++++ Extract to read ++++

What are successful CTOs doing differently?
More than a year on from the start of the pandemic, digital transformation (DTX) has emerged as a key strategy to combat the negative economic impact of lockdown. For some, the pandemic accelerated already existing plans to adopt technology, while others who already had technology in place saw their investments justified in terms of efficiency and business agility.
With this in mind, attention has now shifted away from whether technology is a good investment in itself, to now focus upon those most responsible for making DTX a success: the Chief Technology Offices.
What does a successful DTX look like? What should be avoided? How do you approach selling-in your ideas to the board? And ultimately, what makes a good CTO stand out from the rest?
Competency upwards, collaboration downwards
It’s one thing to decide on the technology and plan the route ahead, but it’s another entirely to sell that into the board. A good CTO needs the soft skills to balance and build a bridge between the developers below them, and the business-minded executives at board level.
While developers will naturally be advocates of technology, the real challenge for a CTO lies in convincing CEOs (who may lack technological literacy) that they should invest time and money in solutions that they have little to no understanding of.
The challenge, therefore, becomes one of communication. For CEOs, their decision-making can ultimately only be as good as the data provided. By tracking key trends, analysing the right data, and using the correct metrics, a CTO can highlight the inefficiencies present in a business. With this in hand, they can showcase exactly how and where an investment in technology can optimise certain processes and ultimately improve the bottom line.
Ultimately, even if a CEO does lack technological literacy, CTOs can effectively circumvent this by presenting a compelling business case rooted in data and analysis. By proving that technology will deliver a return on investment, you can remove the need to delve into the minutiae of the proposed technology altogether.

++++ Supplied material ++++

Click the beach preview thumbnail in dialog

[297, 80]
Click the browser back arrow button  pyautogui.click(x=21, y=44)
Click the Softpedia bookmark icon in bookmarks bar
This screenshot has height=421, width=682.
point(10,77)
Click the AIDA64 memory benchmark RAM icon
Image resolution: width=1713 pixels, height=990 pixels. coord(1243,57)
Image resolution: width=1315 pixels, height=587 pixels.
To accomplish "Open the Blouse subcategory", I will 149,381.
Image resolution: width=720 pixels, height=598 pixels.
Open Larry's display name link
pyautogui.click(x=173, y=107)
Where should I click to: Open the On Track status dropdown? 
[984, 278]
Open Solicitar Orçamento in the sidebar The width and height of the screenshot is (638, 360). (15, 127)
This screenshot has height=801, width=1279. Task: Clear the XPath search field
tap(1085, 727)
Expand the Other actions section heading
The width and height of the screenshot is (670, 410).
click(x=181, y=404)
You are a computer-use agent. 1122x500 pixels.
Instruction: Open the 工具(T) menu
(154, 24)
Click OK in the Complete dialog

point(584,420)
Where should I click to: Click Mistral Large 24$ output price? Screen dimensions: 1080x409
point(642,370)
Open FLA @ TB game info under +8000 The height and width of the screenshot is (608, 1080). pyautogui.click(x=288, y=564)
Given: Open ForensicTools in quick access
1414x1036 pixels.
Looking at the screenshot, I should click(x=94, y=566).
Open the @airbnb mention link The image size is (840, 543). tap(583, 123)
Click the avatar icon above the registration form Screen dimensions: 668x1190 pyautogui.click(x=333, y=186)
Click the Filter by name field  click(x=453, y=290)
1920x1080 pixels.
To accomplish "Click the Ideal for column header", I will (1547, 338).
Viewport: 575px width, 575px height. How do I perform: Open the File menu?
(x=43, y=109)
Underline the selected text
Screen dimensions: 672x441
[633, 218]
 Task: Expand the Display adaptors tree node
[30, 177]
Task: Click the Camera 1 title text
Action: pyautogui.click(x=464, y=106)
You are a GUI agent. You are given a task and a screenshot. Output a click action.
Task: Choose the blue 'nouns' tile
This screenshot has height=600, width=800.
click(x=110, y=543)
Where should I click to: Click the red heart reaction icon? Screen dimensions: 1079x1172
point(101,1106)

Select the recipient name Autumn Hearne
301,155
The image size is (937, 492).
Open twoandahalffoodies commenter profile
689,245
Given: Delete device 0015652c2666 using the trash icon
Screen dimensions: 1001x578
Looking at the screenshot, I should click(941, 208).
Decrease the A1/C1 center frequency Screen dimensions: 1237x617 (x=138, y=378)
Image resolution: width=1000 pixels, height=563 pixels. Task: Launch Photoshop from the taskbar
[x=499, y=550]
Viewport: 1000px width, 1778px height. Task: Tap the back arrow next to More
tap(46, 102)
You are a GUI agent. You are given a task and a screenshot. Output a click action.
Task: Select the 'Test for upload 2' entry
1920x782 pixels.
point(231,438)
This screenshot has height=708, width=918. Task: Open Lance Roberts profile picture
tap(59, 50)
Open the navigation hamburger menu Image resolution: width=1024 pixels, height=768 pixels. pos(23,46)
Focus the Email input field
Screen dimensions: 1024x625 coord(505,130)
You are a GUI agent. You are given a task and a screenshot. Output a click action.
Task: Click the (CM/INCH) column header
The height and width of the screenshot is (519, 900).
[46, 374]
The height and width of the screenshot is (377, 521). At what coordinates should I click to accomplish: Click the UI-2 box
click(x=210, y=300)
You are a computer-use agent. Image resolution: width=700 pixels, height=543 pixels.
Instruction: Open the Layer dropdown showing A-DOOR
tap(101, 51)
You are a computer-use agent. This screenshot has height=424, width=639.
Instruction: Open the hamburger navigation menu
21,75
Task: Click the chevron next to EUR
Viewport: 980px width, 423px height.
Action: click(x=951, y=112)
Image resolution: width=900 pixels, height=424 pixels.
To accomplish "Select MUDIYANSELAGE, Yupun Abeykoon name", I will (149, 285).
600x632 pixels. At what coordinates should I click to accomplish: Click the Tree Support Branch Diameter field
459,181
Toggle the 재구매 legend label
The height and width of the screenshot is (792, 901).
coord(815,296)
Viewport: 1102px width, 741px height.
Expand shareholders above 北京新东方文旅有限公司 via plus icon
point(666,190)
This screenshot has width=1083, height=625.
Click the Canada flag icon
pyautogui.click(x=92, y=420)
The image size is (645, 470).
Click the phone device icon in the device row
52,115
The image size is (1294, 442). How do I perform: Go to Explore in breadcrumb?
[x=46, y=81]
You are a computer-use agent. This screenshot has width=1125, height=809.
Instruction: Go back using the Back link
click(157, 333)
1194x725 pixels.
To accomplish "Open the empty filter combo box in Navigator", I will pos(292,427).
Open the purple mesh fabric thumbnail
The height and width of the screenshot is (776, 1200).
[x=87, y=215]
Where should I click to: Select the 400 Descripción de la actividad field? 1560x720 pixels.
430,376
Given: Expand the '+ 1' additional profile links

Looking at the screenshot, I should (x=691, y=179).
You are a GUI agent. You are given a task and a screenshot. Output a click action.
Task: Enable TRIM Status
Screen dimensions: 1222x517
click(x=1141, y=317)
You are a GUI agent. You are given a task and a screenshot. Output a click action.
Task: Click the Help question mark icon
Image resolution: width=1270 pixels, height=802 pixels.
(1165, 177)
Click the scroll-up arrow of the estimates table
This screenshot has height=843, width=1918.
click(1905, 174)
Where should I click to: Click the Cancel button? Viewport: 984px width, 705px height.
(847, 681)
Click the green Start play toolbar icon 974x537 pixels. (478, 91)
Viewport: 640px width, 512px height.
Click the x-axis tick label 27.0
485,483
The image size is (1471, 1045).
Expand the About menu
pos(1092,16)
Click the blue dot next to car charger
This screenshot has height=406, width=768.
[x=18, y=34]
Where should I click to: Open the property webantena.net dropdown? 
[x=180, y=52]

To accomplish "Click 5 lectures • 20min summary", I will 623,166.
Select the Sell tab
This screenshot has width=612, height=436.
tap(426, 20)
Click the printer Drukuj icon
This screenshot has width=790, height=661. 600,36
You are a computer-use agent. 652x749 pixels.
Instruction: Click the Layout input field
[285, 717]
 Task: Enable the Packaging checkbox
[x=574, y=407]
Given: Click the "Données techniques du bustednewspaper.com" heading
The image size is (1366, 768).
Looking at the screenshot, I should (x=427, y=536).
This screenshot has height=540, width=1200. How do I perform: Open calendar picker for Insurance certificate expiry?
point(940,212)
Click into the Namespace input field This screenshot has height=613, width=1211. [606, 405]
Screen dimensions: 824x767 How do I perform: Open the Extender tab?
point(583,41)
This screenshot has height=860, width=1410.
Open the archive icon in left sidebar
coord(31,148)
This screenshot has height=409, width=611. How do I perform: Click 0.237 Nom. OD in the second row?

++++

_Exercise set_.
[1] Reproduce the article on successful CTOs word for word, starting at "More than a" and ending at "from the rest?".
[2] According to the article on successful CTOs, what has emerged as a key strategy to combat the negative economic impact of lockdown?

_Completed exercise_.
[1]
More than a year on from the start of the pandemic, digital transformation (DTX) has emerged as a key strategy to combat the negative economic impact of lockdown. For some, the pandemic accelerated already existing plans to adopt technology, while others who already had technology in place saw their investments justified in terms of efficiency and business agility.
With this in mind, attention has now shifted away from whether technology is a good investment in itself, to now focus upon those most responsible for making DTX a success: the Chief Technology Offices.
What does a successful DTX look like? What should be avoided? How do you approach selling-in your ideas to the board? And ultimately, what makes a good CTO stand out from the rest?

[2] Digital transformation (DTX).